Enrichment plots are the most widely used representation (Figure 3A), although they require some background reading for a correct interpretation. They were originally introduced for the GSEA method. A useful guide to that extent can be found here.
Alternatively, for gene sets that represent biological pathways such as KEGG pathways, Wikipathways and Reactome Pathways, a more visually appealing and biologically interpretable representation at the individual gene level (for example, Figure 3B) can be generated through available images rendered by software packages such as the pathview Bioconductor module. In these cases, the actual expression changes in each individual gene of a given gene set are visualized, rather than just being ranked.
A nice visualization is to annotate the gene set genes in the differential expression volcano plot as in Figure 3C.
To compare enrichment scores of all tested gene sets, one can create a volcano plot at gene set level, where the horizontal axis represents the enrichment score and the vertical axis the statistical significance (see Figure 3D). Other common visualizations are the barplot and dotplot where color could depict the p-value (see Figure 3E).
A problem is that there are many hundreds of thousands of genesets. Many of them are highly overlapping or correlated so it may become difficult to see the overarching theme. By clustering gene sets using UMAP (from the ssGSEA or GSVA matrix), one can nicely visualize a ‘landscape’ of gene sets (see Figure 2F). Then by coloring the gene sets by their enrichment score or average logFC, one can easily show upregulated and downregulated regions of correlated gene sets. The Enrichment Map does a similar clustering of gene sets but using a network based on gene overlap (Figure 2G).

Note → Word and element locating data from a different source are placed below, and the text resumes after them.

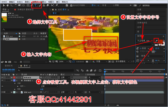Collapse shape layer 2 disclosure triangle

pyautogui.click(x=12, y=80)
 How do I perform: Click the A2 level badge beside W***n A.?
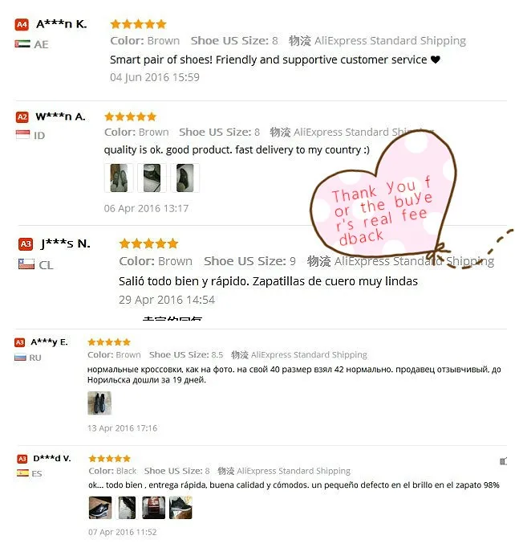point(22,117)

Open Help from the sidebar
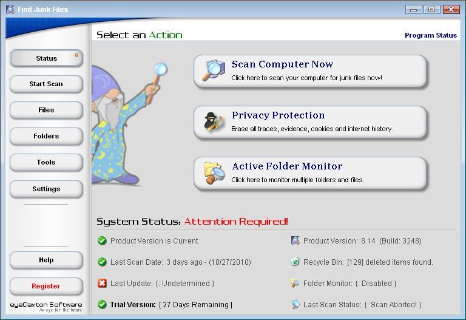coord(46,260)
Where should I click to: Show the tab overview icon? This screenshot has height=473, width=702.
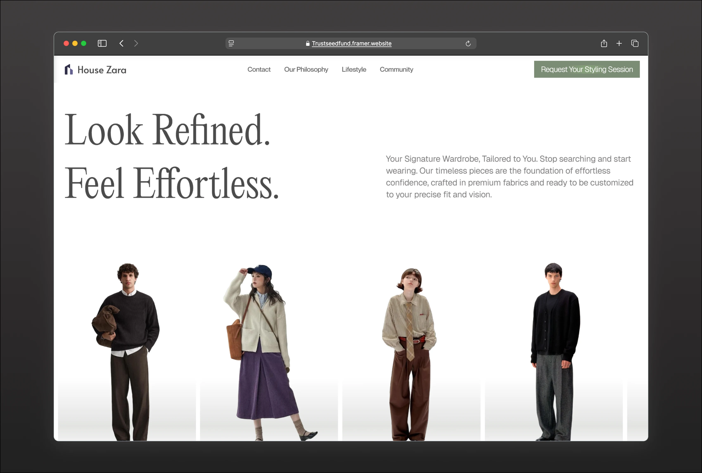click(635, 43)
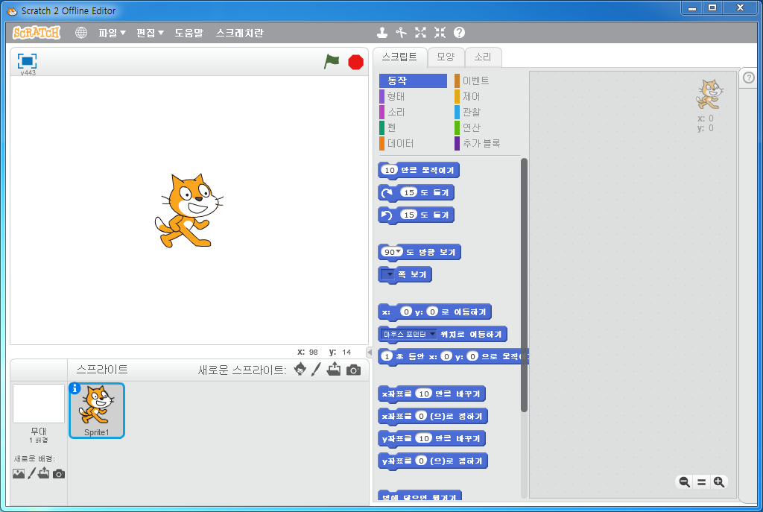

Enrichment Analysis can be a daunting prospect for novices and require a fair investment of time to learn R or other programming languages, as well as familiarizing yourself with the various statistical approaches used. An alternative to such a toil is provided by user-friendly bioinformatics platforms such as our own Omics Playground. These platforms take care of the normalization, analysis and visualization steps, allowing users to concentrate on the biological interpretation of the results.
The platform will cross-reference the experimental differential gene expression signatures against more than 50,000 gene sets from various public libraries, as well as provide access to rendered images from the Wikipathways and Reactome collections, as well as producing GO term graphs.
Omics Playground in particular offers a very intuitive GUI. Users simply need to produce a read counts table in csv format and a description of the various phenotypes. They can then create pairwise comparisons between conditions through the platform itself and then select from a collection of seven different peer-reviewed Enrichment methods (Figure 4), which will be intersected.
The results will be presented in various tables and visual formats under the “Gene Sets” module, with a dedicated tab for general Enrichment Analysis (Figure 5) and a tab dedicated to the visual rendering of Wikipathways, Reactome pathways and GO terms (Figure 6).
As a user-friendly and up-to-date alternative to scripted pipeline, Omics Playground makes advanced analysis of transcriptomics and proteomics data easily accessible to casual users, while also providing bioinformaticians with a tool to delegate routine dataset analysis and focus on more challenging tasks.